(Some records)
>>>
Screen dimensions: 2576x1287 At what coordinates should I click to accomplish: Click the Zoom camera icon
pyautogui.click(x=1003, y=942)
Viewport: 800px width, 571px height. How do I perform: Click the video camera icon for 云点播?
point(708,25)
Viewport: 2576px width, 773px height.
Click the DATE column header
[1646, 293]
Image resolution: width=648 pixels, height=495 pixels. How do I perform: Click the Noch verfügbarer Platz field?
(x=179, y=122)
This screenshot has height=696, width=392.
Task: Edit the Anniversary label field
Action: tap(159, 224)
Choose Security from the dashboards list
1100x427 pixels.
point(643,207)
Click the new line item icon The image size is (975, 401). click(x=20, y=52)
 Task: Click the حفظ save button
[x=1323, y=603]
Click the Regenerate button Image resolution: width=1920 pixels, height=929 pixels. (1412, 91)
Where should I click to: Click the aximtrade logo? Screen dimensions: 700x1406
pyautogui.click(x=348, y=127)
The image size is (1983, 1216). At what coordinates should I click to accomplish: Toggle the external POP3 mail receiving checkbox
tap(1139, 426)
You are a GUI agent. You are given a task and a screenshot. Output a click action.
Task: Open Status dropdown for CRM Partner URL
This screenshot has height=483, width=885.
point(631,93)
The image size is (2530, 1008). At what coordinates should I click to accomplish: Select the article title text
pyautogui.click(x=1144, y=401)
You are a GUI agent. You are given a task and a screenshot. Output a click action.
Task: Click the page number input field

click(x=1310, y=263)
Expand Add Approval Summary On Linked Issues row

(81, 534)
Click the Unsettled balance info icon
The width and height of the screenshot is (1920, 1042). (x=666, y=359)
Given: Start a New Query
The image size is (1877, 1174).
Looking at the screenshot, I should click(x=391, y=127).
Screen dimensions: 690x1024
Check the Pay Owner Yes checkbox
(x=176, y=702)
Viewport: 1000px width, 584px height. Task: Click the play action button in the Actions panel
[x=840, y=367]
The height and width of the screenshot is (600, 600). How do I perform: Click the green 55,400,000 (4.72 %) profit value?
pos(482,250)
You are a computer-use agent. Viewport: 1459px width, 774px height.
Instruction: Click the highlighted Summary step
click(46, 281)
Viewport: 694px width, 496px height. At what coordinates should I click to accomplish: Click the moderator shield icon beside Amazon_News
<<<
Render each line of the listing above as a row in a Markdown table, leaving out blank lines. Use a column named "Row" for the row number and a column named "Line" for the line itself.

Task solution ->
| Row | Line |
|---|---|
| 1 | Screen dimensions: 2576x1287 At what coordinates should I click to accomplish: Click the Zoom camera icon |
| 2 | pyautogui.click(x=1003, y=942) |
| 3 | Viewport: 800px width, 571px height. How do I perform: Click the video camera icon for 云点播? |
| 4 | point(708,25) |
| 5 | Viewport: 2576px width, 773px height. |
| 6 | Click the DATE column header |
| 7 | [1646, 293] |
| 8 | Image resolution: width=648 pixels, height=495 pixels. How do I perform: Click the Noch verfügbarer Platz field? |
| 9 | (x=179, y=122) |
| 10 | This screenshot has height=696, width=392. |
| 11 | Task: Edit the Anniversary label field |
| 12 | Action: tap(159, 224) |
| 13 | Choose Security from the dashboards list |
| 14 | 1100x427 pixels. |
| 15 | point(643,207) |
| 16 | Click the new line item icon The image size is (975, 401). click(x=20, y=52) |
| 17 |  Task: Click the حفظ save button |
| 18 | [x=1323, y=603] |
| 19 | Click the Regenerate button Image resolution: width=1920 pixels, height=929 pixels. (1412, 91) |
| 20 | Where should I click to: Click the aximtrade logo? Screen dimensions: 700x1406 |
| 21 | pyautogui.click(x=348, y=127) |
| 22 | The image size is (1983, 1216). At what coordinates should I click to accomplish: Toggle the external POP3 mail receiving checkbox |
| 23 | tap(1139, 426) |
| 24 | You are a GUI agent. You are given a task and a screenshot. Output a click action. |
| 25 | Task: Open Status dropdown for CRM Partner URL |
| 26 | This screenshot has height=483, width=885. |
| 27 | point(631,93) |
| 28 | The image size is (2530, 1008). At what coordinates should I click to accomplish: Select the article title text |
| 29 | pyautogui.click(x=1144, y=401) |
| 30 | You are a GUI agent. You are given a task and a screenshot. Output a click action. |
| 31 | Task: Click the page number input field |
| 32 | click(x=1310, y=263) |
| 33 | Expand Add Approval Summary On Linked Issues row |
| 34 | (81, 534) |
| 35 | Click the Unsettled balance info icon |
| 36 | The width and height of the screenshot is (1920, 1042). (x=666, y=359) |
| 37 | Given: Start a New Query |
| 38 | The image size is (1877, 1174). |
| 39 | Looking at the screenshot, I should click(x=391, y=127). |
| 40 | Screen dimensions: 690x1024 |
| 41 | Check the Pay Owner Yes checkbox |
| 42 | (x=176, y=702) |
| 43 | Viewport: 1000px width, 584px height. Task: Click the play action button in the Actions panel |
| 44 | [x=840, y=367] |
| 45 | The height and width of the screenshot is (600, 600). How do I perform: Click the green 55,400,000 (4.72 %) profit value? |
| 46 | pos(482,250) |
| 47 | You are a computer-use agent. Viewport: 1459px width, 774px height. |
| 48 | Instruction: Click the highlighted Summary step |
| 49 | click(46, 281) |
| 50 | Viewport: 694px width, 496px height. At what coordinates should I click to accomplish: Click the moderator shield icon beside Amazon_News |